## Work required
Search the records for the word "axis" and copy every line in which it occurs.
╭──
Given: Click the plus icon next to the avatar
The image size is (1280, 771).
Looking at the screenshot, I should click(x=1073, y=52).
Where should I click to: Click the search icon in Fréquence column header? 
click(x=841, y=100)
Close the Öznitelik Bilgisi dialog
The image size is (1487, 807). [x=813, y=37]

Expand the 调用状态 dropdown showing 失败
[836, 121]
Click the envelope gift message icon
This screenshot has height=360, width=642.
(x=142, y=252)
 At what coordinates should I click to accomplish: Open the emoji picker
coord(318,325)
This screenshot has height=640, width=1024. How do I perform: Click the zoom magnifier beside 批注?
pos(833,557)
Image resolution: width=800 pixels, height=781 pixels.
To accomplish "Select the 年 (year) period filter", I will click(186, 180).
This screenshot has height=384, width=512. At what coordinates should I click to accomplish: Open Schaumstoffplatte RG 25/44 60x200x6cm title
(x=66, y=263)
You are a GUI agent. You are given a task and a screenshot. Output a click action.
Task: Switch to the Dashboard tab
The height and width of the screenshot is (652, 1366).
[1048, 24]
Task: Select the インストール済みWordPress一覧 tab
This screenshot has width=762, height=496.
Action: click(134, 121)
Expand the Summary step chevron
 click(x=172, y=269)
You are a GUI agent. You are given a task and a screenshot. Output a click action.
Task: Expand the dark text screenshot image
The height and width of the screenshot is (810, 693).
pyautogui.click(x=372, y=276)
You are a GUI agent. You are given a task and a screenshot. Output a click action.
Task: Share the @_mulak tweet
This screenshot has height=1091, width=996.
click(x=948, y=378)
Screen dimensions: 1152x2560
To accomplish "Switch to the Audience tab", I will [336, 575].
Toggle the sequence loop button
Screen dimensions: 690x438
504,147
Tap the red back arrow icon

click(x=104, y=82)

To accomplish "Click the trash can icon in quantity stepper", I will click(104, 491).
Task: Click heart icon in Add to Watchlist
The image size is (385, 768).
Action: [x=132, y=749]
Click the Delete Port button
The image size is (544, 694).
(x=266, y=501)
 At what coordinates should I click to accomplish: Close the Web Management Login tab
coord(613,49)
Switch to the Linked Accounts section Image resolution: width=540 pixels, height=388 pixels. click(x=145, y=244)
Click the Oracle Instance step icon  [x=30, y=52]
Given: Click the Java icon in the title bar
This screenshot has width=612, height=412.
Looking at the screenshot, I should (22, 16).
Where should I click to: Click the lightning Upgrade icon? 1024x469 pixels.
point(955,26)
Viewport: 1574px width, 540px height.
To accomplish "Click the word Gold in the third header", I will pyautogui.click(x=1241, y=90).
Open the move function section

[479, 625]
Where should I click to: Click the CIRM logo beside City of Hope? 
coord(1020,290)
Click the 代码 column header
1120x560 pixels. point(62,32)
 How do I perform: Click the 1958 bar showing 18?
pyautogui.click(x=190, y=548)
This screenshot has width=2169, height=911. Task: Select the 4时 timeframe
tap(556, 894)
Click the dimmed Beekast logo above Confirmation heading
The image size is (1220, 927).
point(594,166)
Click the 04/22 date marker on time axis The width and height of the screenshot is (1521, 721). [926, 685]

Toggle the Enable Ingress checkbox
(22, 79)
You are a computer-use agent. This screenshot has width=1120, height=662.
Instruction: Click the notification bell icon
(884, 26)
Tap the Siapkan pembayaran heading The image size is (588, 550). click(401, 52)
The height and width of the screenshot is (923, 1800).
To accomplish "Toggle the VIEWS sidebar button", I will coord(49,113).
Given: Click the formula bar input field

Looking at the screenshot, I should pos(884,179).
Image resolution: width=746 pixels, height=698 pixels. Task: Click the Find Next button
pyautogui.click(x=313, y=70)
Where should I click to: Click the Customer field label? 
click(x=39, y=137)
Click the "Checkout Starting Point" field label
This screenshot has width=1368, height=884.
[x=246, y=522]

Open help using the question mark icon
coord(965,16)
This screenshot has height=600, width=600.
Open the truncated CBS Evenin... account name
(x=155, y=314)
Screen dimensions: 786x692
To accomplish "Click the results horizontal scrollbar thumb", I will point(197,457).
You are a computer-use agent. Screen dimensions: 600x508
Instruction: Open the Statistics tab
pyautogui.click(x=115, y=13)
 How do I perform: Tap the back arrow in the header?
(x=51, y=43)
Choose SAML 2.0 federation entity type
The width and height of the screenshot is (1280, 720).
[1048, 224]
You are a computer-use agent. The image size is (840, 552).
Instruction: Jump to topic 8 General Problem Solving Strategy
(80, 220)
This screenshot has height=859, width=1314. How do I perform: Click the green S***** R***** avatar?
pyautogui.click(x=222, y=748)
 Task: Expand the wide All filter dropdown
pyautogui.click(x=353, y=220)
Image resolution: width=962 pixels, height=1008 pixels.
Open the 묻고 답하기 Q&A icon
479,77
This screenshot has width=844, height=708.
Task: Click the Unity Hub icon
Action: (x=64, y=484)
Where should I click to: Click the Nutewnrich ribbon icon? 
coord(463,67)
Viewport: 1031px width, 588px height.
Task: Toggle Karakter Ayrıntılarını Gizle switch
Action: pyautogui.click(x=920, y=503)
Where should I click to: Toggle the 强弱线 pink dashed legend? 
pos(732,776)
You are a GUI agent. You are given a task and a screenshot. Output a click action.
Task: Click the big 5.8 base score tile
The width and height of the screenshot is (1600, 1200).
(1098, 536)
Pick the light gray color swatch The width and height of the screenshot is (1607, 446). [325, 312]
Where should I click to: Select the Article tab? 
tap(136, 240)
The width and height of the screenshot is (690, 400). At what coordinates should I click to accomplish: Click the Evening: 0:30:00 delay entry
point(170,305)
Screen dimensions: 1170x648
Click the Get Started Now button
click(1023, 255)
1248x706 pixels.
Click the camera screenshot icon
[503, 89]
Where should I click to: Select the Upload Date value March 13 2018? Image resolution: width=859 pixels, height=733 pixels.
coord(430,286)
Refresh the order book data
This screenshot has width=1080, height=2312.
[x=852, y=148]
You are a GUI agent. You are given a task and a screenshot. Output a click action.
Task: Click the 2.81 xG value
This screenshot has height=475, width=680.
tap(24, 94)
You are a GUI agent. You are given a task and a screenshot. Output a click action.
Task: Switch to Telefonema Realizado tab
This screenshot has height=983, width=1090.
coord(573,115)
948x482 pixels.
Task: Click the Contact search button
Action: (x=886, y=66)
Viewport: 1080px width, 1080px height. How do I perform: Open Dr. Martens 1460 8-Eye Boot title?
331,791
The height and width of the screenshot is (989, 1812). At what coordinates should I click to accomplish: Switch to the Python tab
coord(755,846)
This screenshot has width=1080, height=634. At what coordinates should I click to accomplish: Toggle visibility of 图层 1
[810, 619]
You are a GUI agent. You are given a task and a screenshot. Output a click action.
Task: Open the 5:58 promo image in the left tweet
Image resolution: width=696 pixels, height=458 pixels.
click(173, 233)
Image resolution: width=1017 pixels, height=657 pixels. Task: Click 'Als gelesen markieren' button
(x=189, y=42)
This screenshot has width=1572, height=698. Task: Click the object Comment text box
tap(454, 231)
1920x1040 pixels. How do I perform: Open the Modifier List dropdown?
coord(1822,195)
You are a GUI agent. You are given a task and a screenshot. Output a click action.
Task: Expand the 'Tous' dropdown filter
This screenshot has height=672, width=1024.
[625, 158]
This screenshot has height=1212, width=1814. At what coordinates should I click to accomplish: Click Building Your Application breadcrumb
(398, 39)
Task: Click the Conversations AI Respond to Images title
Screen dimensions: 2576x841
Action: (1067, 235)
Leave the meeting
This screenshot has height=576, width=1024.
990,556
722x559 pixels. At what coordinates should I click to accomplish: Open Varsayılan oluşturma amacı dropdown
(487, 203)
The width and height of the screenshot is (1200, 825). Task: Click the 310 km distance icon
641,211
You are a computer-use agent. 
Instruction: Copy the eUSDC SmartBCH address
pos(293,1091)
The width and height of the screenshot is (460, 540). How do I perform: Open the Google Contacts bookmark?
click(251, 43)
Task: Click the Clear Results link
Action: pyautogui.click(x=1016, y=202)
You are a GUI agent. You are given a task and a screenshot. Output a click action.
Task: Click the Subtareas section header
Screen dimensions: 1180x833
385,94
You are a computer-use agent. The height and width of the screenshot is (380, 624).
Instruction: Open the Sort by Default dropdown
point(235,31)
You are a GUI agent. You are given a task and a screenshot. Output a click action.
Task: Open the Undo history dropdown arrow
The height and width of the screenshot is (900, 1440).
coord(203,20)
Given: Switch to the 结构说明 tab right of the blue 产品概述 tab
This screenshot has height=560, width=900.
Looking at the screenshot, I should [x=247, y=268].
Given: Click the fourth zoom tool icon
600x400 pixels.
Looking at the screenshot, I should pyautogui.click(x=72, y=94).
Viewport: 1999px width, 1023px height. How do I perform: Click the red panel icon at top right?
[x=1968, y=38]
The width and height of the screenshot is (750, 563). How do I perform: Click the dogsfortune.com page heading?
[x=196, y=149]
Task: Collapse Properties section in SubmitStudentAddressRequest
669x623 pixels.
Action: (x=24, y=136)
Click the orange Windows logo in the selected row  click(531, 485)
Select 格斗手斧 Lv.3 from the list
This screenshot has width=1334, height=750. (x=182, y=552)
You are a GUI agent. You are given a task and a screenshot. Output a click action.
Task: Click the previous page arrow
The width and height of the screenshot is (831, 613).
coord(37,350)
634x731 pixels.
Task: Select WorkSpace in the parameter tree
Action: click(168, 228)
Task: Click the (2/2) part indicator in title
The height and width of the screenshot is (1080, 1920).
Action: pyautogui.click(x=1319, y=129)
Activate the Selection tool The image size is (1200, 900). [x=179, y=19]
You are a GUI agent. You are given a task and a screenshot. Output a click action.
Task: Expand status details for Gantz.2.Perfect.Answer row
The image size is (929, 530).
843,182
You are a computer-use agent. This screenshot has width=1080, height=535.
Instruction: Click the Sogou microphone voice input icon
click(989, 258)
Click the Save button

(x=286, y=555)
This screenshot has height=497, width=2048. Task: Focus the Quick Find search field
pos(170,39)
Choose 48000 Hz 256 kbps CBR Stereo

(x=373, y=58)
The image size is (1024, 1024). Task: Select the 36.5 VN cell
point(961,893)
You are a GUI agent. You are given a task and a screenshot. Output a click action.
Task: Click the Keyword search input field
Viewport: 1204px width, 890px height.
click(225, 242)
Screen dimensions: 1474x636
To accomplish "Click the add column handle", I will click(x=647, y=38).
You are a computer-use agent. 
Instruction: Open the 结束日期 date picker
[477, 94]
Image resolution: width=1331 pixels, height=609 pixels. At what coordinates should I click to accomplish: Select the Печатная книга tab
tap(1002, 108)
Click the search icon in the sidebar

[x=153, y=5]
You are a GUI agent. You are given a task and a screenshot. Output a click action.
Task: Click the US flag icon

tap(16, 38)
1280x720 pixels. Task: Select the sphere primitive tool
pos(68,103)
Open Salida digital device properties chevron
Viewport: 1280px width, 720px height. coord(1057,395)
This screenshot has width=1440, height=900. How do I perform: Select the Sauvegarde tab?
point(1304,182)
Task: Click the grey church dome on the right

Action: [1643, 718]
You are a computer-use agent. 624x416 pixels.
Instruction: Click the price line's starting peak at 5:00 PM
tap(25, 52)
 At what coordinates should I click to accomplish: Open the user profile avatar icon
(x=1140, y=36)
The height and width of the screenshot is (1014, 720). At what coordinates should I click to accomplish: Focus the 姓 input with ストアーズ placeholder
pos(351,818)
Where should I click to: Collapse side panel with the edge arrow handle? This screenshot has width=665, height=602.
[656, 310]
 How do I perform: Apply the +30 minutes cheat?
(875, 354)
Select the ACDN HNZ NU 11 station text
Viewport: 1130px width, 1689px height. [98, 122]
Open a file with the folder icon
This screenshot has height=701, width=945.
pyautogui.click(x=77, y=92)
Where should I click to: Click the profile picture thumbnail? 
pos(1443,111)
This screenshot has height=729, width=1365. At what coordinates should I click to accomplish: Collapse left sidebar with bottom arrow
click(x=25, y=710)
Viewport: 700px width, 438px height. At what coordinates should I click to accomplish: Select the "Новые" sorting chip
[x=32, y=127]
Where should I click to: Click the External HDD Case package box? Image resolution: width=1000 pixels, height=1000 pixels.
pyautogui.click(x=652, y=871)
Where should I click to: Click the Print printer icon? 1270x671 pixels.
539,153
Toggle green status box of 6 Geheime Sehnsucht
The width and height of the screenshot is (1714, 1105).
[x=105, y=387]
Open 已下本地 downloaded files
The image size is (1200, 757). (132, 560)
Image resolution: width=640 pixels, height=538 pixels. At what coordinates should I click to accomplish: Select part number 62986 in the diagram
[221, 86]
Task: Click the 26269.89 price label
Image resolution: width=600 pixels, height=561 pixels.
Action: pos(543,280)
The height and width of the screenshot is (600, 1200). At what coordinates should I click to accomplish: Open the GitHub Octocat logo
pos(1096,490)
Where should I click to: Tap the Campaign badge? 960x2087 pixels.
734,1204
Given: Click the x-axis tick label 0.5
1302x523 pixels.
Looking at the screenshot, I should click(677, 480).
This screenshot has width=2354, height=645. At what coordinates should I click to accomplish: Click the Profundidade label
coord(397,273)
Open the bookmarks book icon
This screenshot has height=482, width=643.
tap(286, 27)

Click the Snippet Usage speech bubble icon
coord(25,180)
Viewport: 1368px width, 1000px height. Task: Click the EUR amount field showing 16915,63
╰──
## Solution to this task
Click the 04/22 date marker on time axis The width and height of the screenshot is (1521, 721). [926, 685]
Given: Click the x-axis tick label 0.5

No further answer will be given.